What is the basis for damages? The common claim, as in Lightlab, is for lost profits. However, a common end for successful startups is to be bought out, as happened to LightLab, which never made money but sold for $92.8 million. The grounds for damages may need to be reframed from lost profits to something else, say, loss of

capital or destruction of value. Doing so would raise legal and economic issues beyond the scope of this brief paper, but to deny the possibility would be to deny a remedy for loss of potential with real economic value.


Netscape can be an example, with 20-20 hindsight, of how these definitional issues might have been addressed if Netscape were in litigation. Netscape did not develop and was not the first to market a browser, but it was arguably the first to develop and dominate a significant browser market (first mover definition). The market was fairly clearly defined: a means of finding stuff on the internet (market definition). The company existed independently for only five years (time horizon). Cumulatively, profits were negative, but AOL purchased Netscape in a deal valued at the time at about $4.2 billion (basis for damages).

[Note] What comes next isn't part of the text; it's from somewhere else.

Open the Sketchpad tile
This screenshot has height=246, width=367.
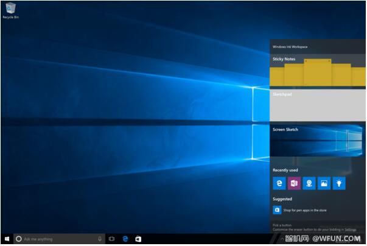click(318, 105)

The brief history of the first mover advantage concept in litigation makes it clear that merely asserting first mover advantage as the basis for a lost profits claim accomplishes little. However, the extensive work that has been done on first mover advantage outside the courts makes it clear that the advantage is real. First mover advantage may best be thought of not as a sole basis for a damage claim but as a useful framework within which to perform a traditional lost profits analysis. First mover advantage could be a lens through which to examine the facts of a case, assess the magnitude of a first mover advantage, and quantify the damages. With a proper analysis of the relevant factors, first mover advantage may yet play a meaningful role

in litigation.


*Published in Massachusetts Lawyers Journal, vol. 23, no. 3 (Nov. 2015).